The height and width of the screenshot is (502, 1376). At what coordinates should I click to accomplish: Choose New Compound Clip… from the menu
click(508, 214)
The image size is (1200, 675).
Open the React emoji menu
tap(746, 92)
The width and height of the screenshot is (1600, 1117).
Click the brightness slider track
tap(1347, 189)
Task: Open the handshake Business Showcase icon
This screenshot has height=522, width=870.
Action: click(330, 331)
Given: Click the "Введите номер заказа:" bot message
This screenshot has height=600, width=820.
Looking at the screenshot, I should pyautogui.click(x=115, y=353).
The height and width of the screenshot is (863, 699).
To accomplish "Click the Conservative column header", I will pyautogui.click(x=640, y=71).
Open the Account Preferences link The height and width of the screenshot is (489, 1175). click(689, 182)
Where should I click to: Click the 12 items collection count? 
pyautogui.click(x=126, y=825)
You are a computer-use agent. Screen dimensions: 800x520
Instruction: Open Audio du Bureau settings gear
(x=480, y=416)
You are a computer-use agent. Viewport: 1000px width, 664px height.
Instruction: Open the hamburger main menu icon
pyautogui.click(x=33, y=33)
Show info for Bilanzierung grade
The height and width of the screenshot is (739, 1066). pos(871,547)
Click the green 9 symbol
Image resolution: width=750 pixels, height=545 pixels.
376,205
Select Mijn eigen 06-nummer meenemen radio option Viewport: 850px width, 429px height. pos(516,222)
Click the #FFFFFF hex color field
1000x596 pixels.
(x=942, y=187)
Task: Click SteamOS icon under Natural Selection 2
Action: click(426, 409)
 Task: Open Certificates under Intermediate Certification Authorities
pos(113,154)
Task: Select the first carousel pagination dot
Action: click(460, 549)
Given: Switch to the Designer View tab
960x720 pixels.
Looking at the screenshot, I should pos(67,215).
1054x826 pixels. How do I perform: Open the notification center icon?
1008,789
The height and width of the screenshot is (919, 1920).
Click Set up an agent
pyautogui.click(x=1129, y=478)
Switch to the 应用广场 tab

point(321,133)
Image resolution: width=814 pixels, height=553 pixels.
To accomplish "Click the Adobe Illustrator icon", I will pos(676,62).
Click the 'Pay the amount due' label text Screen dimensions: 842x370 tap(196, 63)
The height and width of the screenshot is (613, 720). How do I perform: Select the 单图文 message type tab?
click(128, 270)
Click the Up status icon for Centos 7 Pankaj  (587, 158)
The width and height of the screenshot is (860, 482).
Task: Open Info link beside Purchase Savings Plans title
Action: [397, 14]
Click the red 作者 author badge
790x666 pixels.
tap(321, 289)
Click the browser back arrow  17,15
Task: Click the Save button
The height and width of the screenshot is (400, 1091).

Exercise objective —
Reproduce all of the material above, line for line, with no changes.

Expected answer —
The height and width of the screenshot is (502, 1376). At what coordinates should I click to accomplish: Choose New Compound Clip… from the menu
click(508, 214)
The image size is (1200, 675).
Open the React emoji menu
tap(746, 92)
The width and height of the screenshot is (1600, 1117).
Click the brightness slider track
tap(1347, 189)
Task: Open the handshake Business Showcase icon
This screenshot has height=522, width=870.
Action: click(330, 331)
Given: Click the "Введите номер заказа:" bot message
This screenshot has height=600, width=820.
Looking at the screenshot, I should pyautogui.click(x=115, y=353).
The height and width of the screenshot is (863, 699).
To accomplish "Click the Conservative column header", I will pyautogui.click(x=640, y=71).
Open the Account Preferences link The height and width of the screenshot is (489, 1175). click(689, 182)
Where should I click to: Click the 12 items collection count? 
pyautogui.click(x=126, y=825)
You are a computer-use agent. Screen dimensions: 800x520
Instruction: Open Audio du Bureau settings gear
(x=480, y=416)
You are a computer-use agent. Viewport: 1000px width, 664px height.
Instruction: Open the hamburger main menu icon
pyautogui.click(x=33, y=33)
Show info for Bilanzierung grade
The height and width of the screenshot is (739, 1066). pos(871,547)
Click the green 9 symbol
Image resolution: width=750 pixels, height=545 pixels.
376,205
Select Mijn eigen 06-nummer meenemen radio option Viewport: 850px width, 429px height. pos(516,222)
Click the #FFFFFF hex color field
1000x596 pixels.
(x=942, y=187)
Task: Click SteamOS icon under Natural Selection 2
Action: click(426, 409)
 Task: Open Certificates under Intermediate Certification Authorities
pos(113,154)
Task: Select the first carousel pagination dot
Action: click(460, 549)
Given: Switch to the Designer View tab
960x720 pixels.
Looking at the screenshot, I should pos(67,215).
1054x826 pixels. How do I perform: Open the notification center icon?
1008,789
The height and width of the screenshot is (919, 1920).
Click Set up an agent
pyautogui.click(x=1129, y=478)
Switch to the 应用广场 tab

point(321,133)
Image resolution: width=814 pixels, height=553 pixels.
To accomplish "Click the Adobe Illustrator icon", I will pos(676,62).
Click the 'Pay the amount due' label text Screen dimensions: 842x370 tap(196, 63)
The height and width of the screenshot is (613, 720). How do I perform: Select the 单图文 message type tab?
click(128, 270)
Click the Up status icon for Centos 7 Pankaj  (587, 158)
The width and height of the screenshot is (860, 482).
Task: Open Info link beside Purchase Savings Plans title
Action: [397, 14]
Click the red 作者 author badge
790x666 pixels.
tap(321, 289)
Click the browser back arrow  17,15
Task: Click the Save button
The height and width of the screenshot is (400, 1091).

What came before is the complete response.